Ed. A must read.
Mac Johnson Energy Tribune March 6, 2007
In the environmental Dark Ages before the discovery of oil, man’s energy needs had to be extracted from the living world. Whole continents were deforested in the quest for firewood. Priceless wetlands were strip-mined for peat. Bees were robbed of their wax to make candles. Even when millions were starving, valuable animal fats and plant oils were rendered into fuel to illuminate the homes of the rich.
Alas, it appears those times may soon return as environmentalists, politicians, and the media push for man’s energy needs to be met once more by the limited capacity of field and fjord. But for one brief moment in man’s planet-killing history, oil was there to carry the burden that man would have otherwise hoisted upon the bowed back of nature. Just look at what oil did for the whales.
In the first age of renewable energy, man was so desperate for even small quantities of transportable hydrocarbon fuel (today so damned for its very abundance), that fleets of ships continually patrolled the oceans in search of ever fewer great whales.

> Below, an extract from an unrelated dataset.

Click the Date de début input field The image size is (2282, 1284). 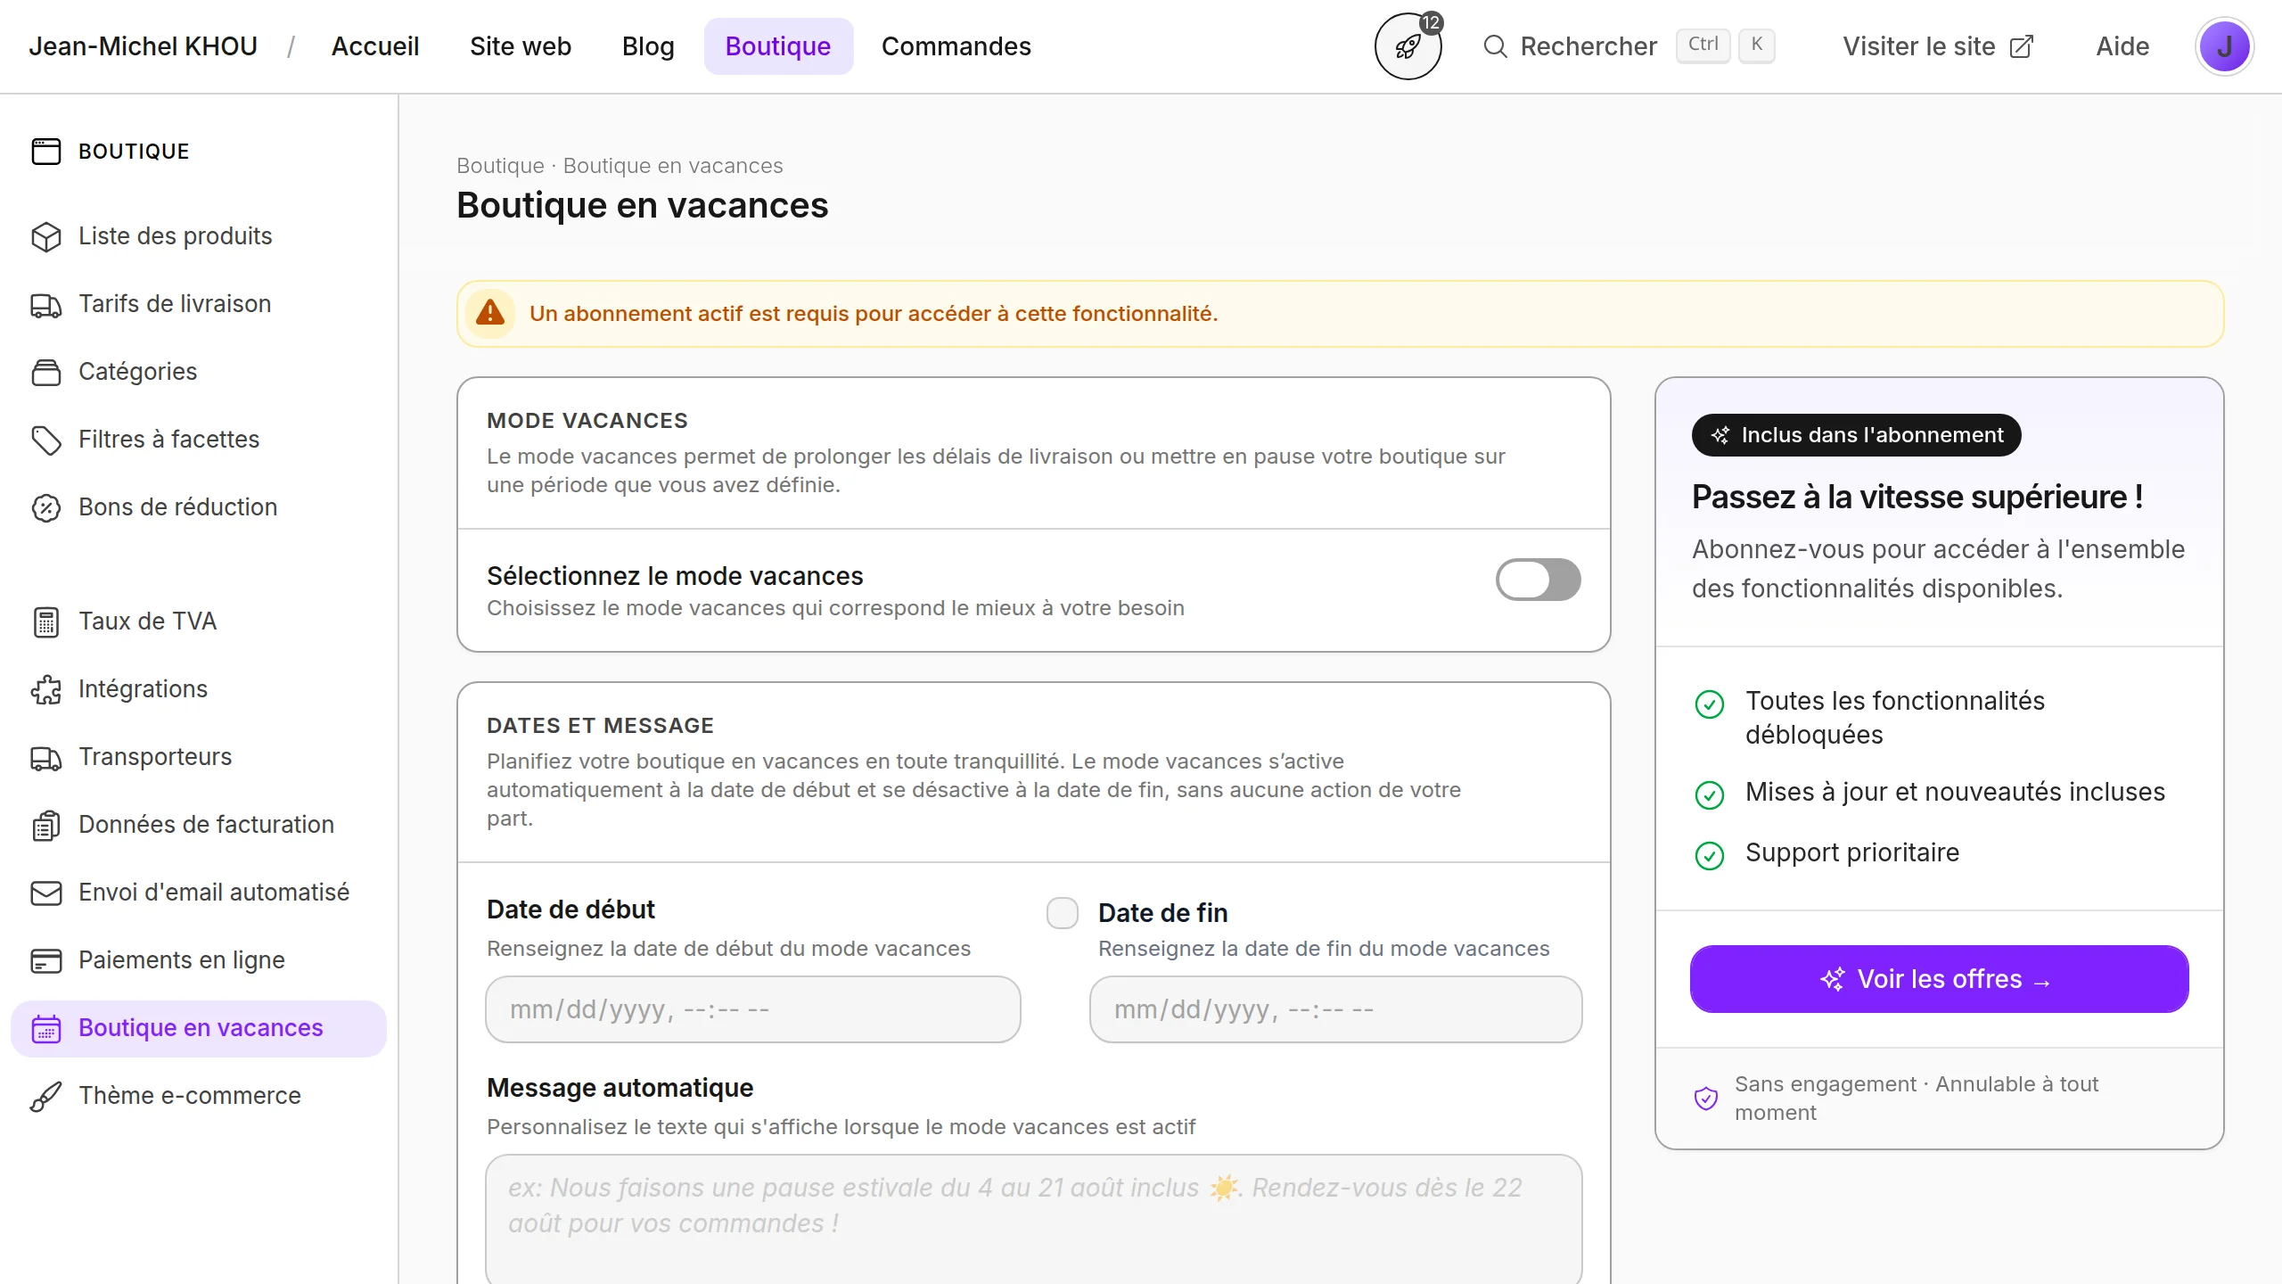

Today it is unbelievable that the intelligent whale, universally regarded as a profound natural wonder, was once appreciated principally as a source of lard. But that very fact is testament to energy’s scarcity before the advent of crude oil. By today’s standards, even a large whale has only a negligible amount of oil – perhaps 200 barrels. The entire world production of whale oil was less than 500,000 barrels per year for most of the 19th century.